I “figli di” Voto: 9
Maya Hawke (figlia di Ethan e Uma), Gia Coppola (nipote di nonno Francis e zia Sofia), Katherine Waterston (figlia di Sam), Lea Favino (figlia di Picchio), l’intera dynasty Ferragamo (nel doc di Guadagnino). E deve ancora arrivare Pietro Castellitto, futuro Totti in tv e qui con la sua attesa opera prima da regista, I predatori. Basta con la storia dei raccomandati: questi ragazzini (o non più) sono bravi per davvero. E sembrano fatti per restare.

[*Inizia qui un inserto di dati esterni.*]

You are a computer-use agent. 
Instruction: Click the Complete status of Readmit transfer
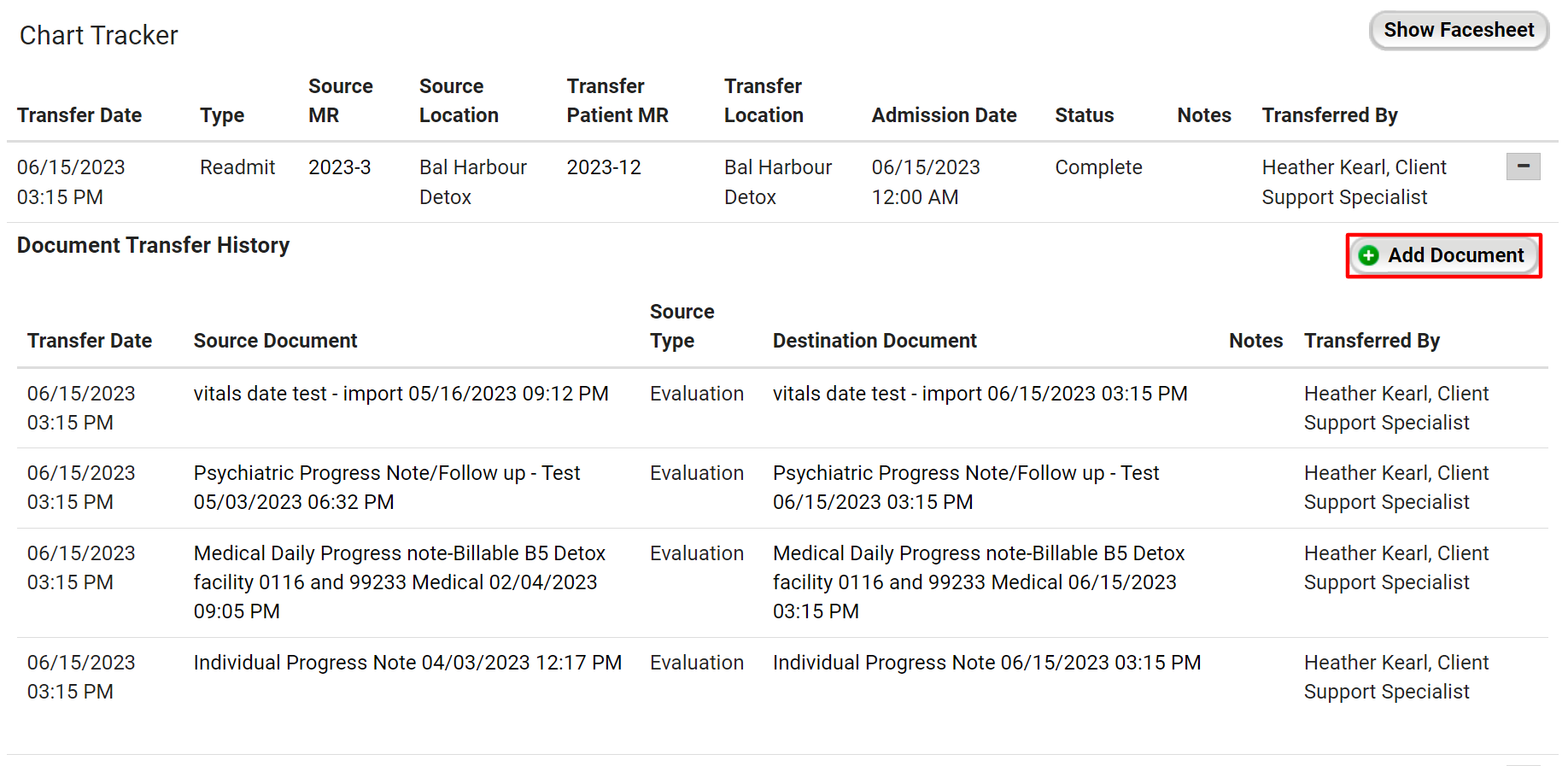tap(1097, 167)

La corsa agli Oscar Voto: 5
Mentre l’Academy aggiusta le regole sull’inclusione da rispettare se si vuole finire tra i candidati a miglior film, la stampa americana è salda nel lanciare la volata agli Oscar di One Night in Miami, esordio alla regia della già “statuinizzata” Regina King. Il film è una lezione di storia (e di diritti civili) confezionata per i tempi Black Lives Matter, tra gli accorati discorsi di Malcolm X e i ganci di Cassius Clay. Ma di fronte alla doppietta ispiratissima del grande Spike Lee – BlacKkKlansman (Oscar alla sceneggiatura un anno fa) e Da 5 Bloods (altro papabile nominato nel 2021) –, questo sembra davvero fatto apposta per convincere pubblico e giurati. Una delle attrici più brave che ci sono in giro (vedi Watchmen) ha sicuramente “fatto la cosa giusta”: ma a noi non basta.

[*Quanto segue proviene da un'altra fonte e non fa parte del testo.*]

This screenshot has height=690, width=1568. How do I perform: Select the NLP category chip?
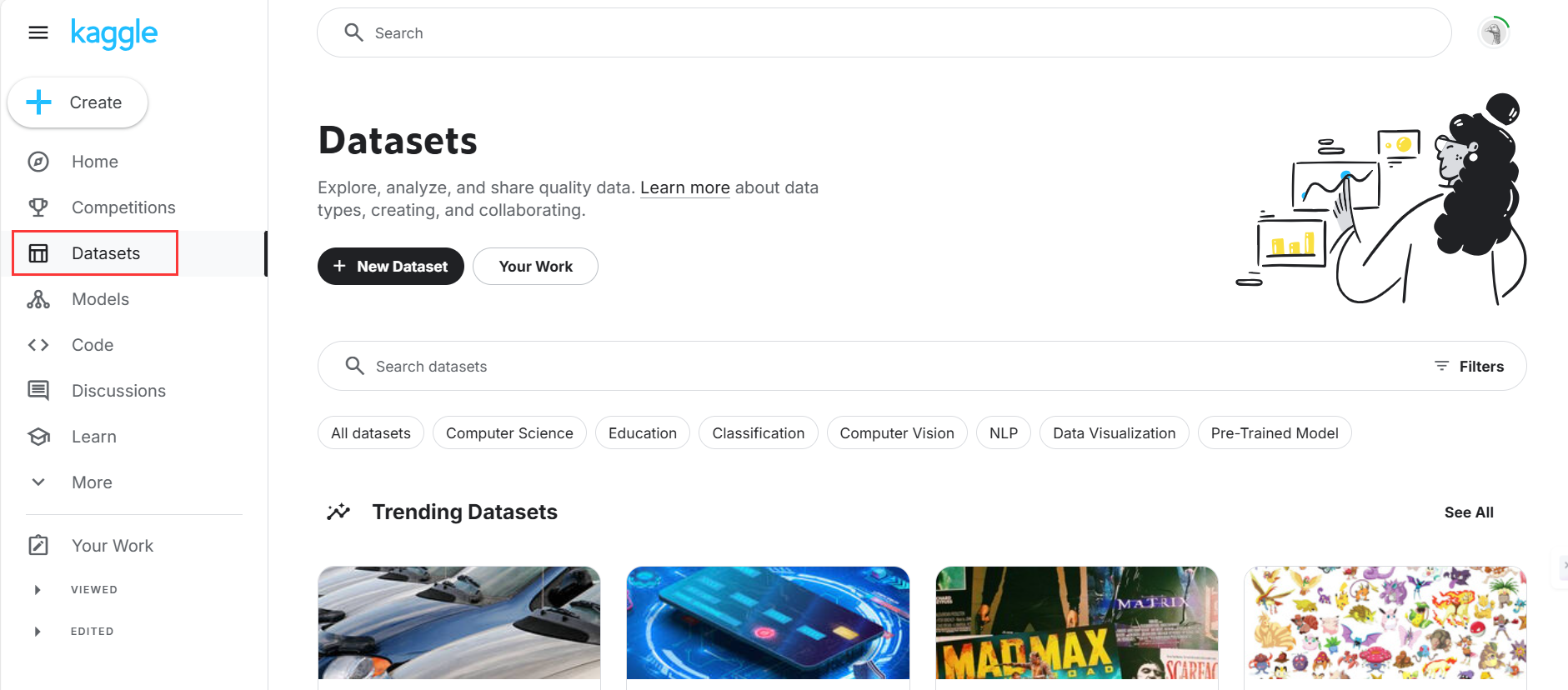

I nubifragi (e la loro gestione) Voto: 3
Ci abbiamo fatto il callo: puntuale come ogni anno, arriva il nubifragio di metà Mostra. Ma, per chi deve gestire la crisi delle pozze e delle infiltrazioni, pare sempre la prima volta. Durante la proiezione del mattino pioveva in sala: la risposta all’emergenza è stata un semplice secchio, con sgocciolio ancora più rumoroso durante la visione. Dopo il film, caffè sulla spiaggia, dove spazzavano l’acqua dalla tettoia del bar: sulla gente seduta sotto. Per non dire degli infissi delle case del Lido: letto bagnato, festival fortunato?
I corti Voto: 8
Fiori! Fiori! Fiori!, cioè il corto di Luca Guadagnino girato durante il lockdown e con il “primavera sound” di Cosmo. E poi il film-denuncia contro il revenge porn appunto intitolato Revenge Room, con Violante Placido nel cast e una canzone originale di Baby K, tra le nostre “prefe” di questo Lido. E il più tenero di tutti, vale a dire Solitaire di Edoardo Natoli, sempre a tema quarantena, ma animata: i protagonisti sono due adorabili vecchini alla Up (ma con gusto cinefilo-europeo) al tempo dell’isolamento. Una delle (poche) vere delizie della Mostra 2020: è nato un autore.
Le feste (?) Voto: 4
A patto che si possano ancora chiamare così. Non ci aspettavamo di certo paura e delirio a Las Vegas, ma neanche morte a Venezia preso così alla lettera. Qualcuno ci ha provato, convocando anche un po’ di stardom nostrano: ma i tempi di Michael Fassbender che beve a bordo piscina dell’Excelsior a notte fonda non sembrano mai esistiti. Giuriamo di aver assistito a scene così, in un passato ormai assai remoto.
Vanessa Kirby Voto: 10
Tra tappeti rossi costellati di influencer e starlette dello streaming – dal Berlino della Casa di carta a Cecilia Rodriguez: poteva mancare? –, per fortuna c’è ancora spazio per la royalty del cinema e la sua fabbricazione istantanea. Abbiamo già endorsato (e incontrato) Vanessa Kirby, ieri principessa Margaret di The Crown, oggi regina di questa Mostra con due film in concorso. La stella è nata, ora speriamo solo che la presidentessa di giuria Cate Blanchett le consegni i dovuti gioielli della corona. Pardon: la Coppa Volpi.
I “film da festival” Voto: 3
Un film in cui un massaggiatore con poteri soprannaturali (e una capacità di risolvere i problemi degli altri che manco Mary Poppins) si aggira per la suburbia delle desperate housewives polacche? Solo ai festival di cinema queste cose possono (ancora) accadere. Il titolo in questione è Never Gonna Snow Again di Małgorzata Szumowska e Michał Englert, ed è così nonsense che resti a guardarlo fino alla fine: sarà anche per la presenza, nei panni del Jeeg-pranoterapeuta, dell’Alec Utgoff visto in Stranger Things. Di cosiddetti “film di festival” però è piena tutta la Mostra. Nell’epoca in cui il cinema cambia, questi stereotipi cinéphile sono sempre uguali. What happens in Venice stays in Venice: anche perché probabilmente queste cose fuori di qui non le vedrà nessuno.